Millennium Fellow from Puerto Rico Tackles Climate Change in the Wake of Hurricane Maria
In 2016, Odaly S. Balasquide Odeh came to a crushing realisation in the happiest place on Earth – Disney Land. Like many other visitors, Odaly got to watch the celebrated fireworks show at Disney Land. However, instead of being fascinated by their beauty and grandeur, the fireworks made her sad because of the smoke and contamination that they were putting out into the atmosphere.
When she started university, Odaly ran her reflection past her honours professor and decided to focus on atmospheric pollution as a research thesis topic. In order to figure out how to meet the needs of her community, Odaly met up with local news reporters in Puerto Rico and identified specific topics within air pollution that were affecting her country and her people. Together, they identified the topic of the disposal and re-use of coal combustion waste.
“The thing that made me really focus on this project was the urgency I felt after the storm. It was something I needed to experience.”
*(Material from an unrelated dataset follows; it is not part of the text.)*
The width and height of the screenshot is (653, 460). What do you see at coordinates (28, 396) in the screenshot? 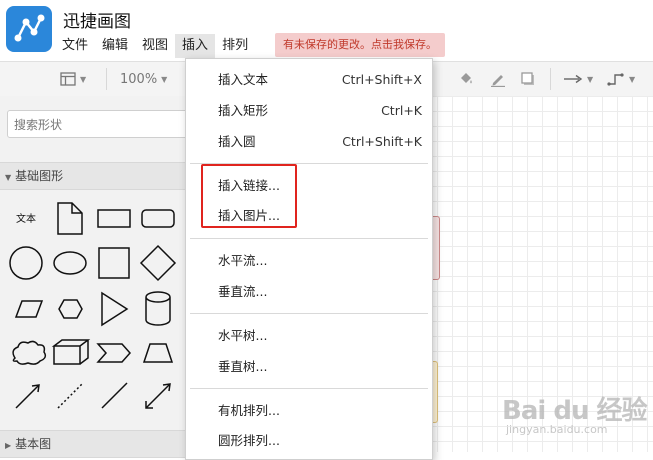
I see `shape-arrow` at bounding box center [28, 396].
Around one year later on September 20, 2017, Puerto Rico was hit by Hurricane Maria. Hurricane Maria pushed the 3.4 million residents of Puerto Rico into a humanitarian crisis. The powerful category 4 hurricane destroyed homes, limited access to running water, and cut electricity on the island. For many Puerto-Ricans, Hurricane Maria demonstrated the dangerous effects of climate change. For Odaly, it was a tipping point. She realised that her research into coal combustion waste and the effect that it plays on climate change was critical.
After Hurricane Maria, Odaly began focusing on her research with renewed vigour and specialised her project even more. She is currently researching how the ashes from coal combustion are being discarded and repurposed. She explained that the disposal or repurposing of these ashes are not sufficiently regulated in Puerto Rico and therefore can cause serious harm to the environment and the health of communities. She went on to explain that there have been many environmental and health problems arising in the areas where these ashes have been discarded or used, which might indicate a dangerous correlation. She has also been focusing on increasing education in the topic of coal combustion ash by-product and educating local populations on understanding the needs of the environment.
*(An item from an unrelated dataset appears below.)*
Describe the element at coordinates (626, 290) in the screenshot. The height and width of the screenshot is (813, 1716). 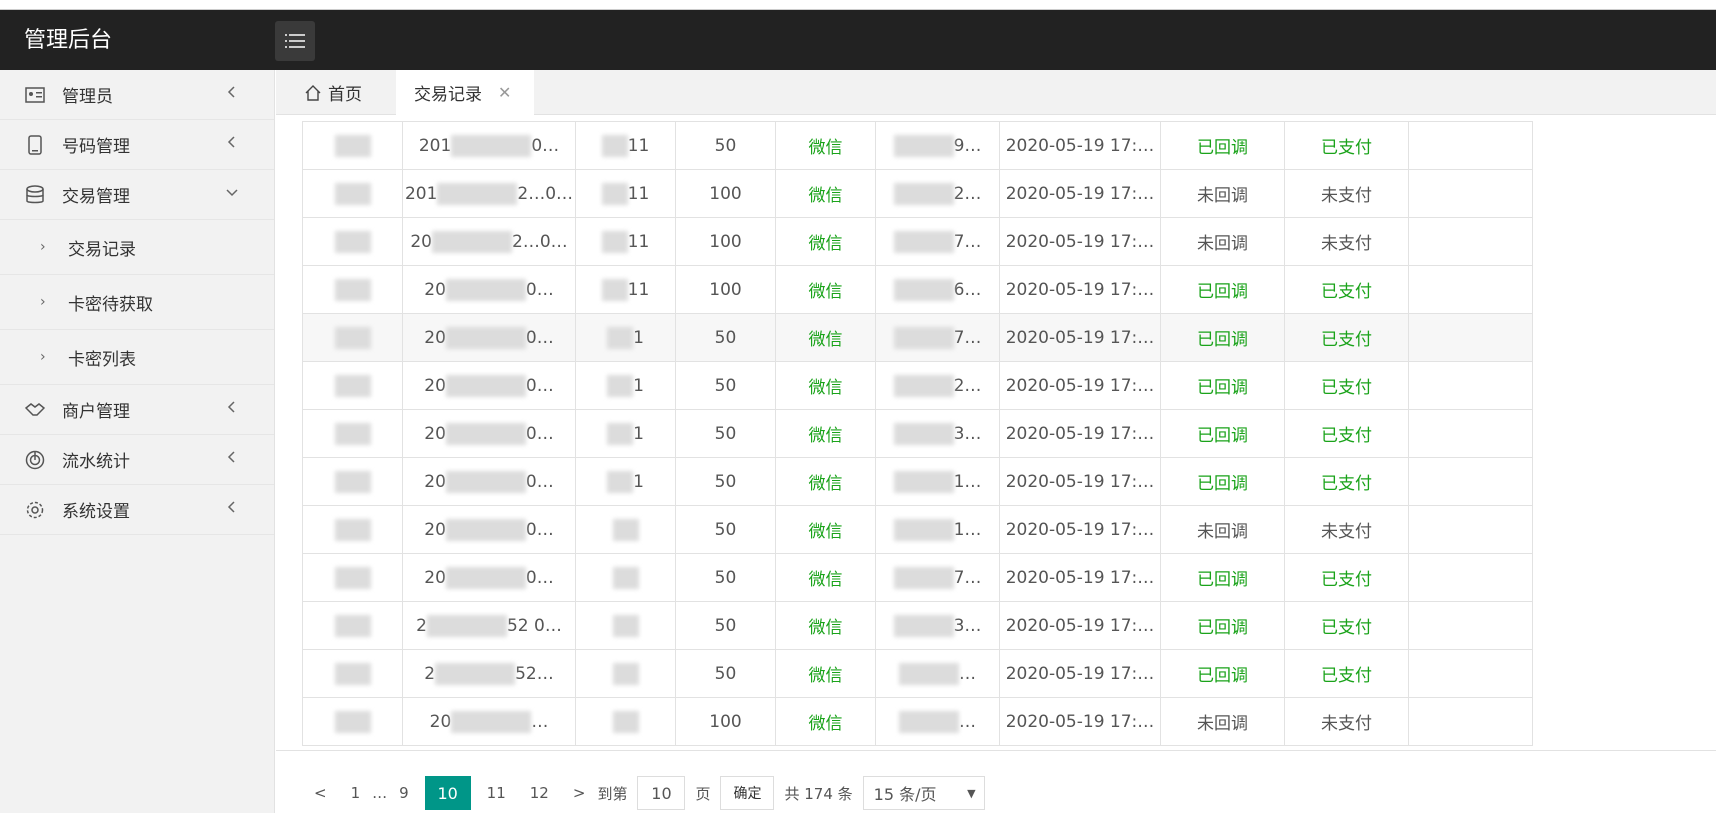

“After the storms we started experiencing, the passion for the project and the excitement to do something got even stronger and that was one of the reasons why I applied to the Millennium Fellowship. I stopped thinking I will have enough time after I graduate to work on this. I started thinking, I need to start on this and I can’t wait on this any longer. The planet needs us now.” !
Her enthusiasm for her project eventually led her to apply to the 2019 Millennium Fellowship.
Through the Fellowship she has connected to students from all around the world and hopes to come together with them to fight climate change and its effects together. The Millennium Fellowship currently has 40+ students working on climate action and change initiatives globally.
Odaly sincerely believes that the world waits for no one. She thinks that if you have a good idea, you need to go out and implement it as soon as possible even if you do not have all the qualifications. When she first started this project, she faced a lot of doubts because she was a student researcher. However, she has persevered and has kept going because she knows that her research is making a difference.
She says, “I think the focus should be on not limiting yourself. It's not about having the overall professional experience, its about learning through process and the experience. It is important that we start doing things now.”
Odaly hopes that when she leaves her university she will have left a legacy for other students to build on her research in atmospheric pollution and in climate change research. She also hopes to have inspired others to look for the tools around them and not limit themselves to change their communities.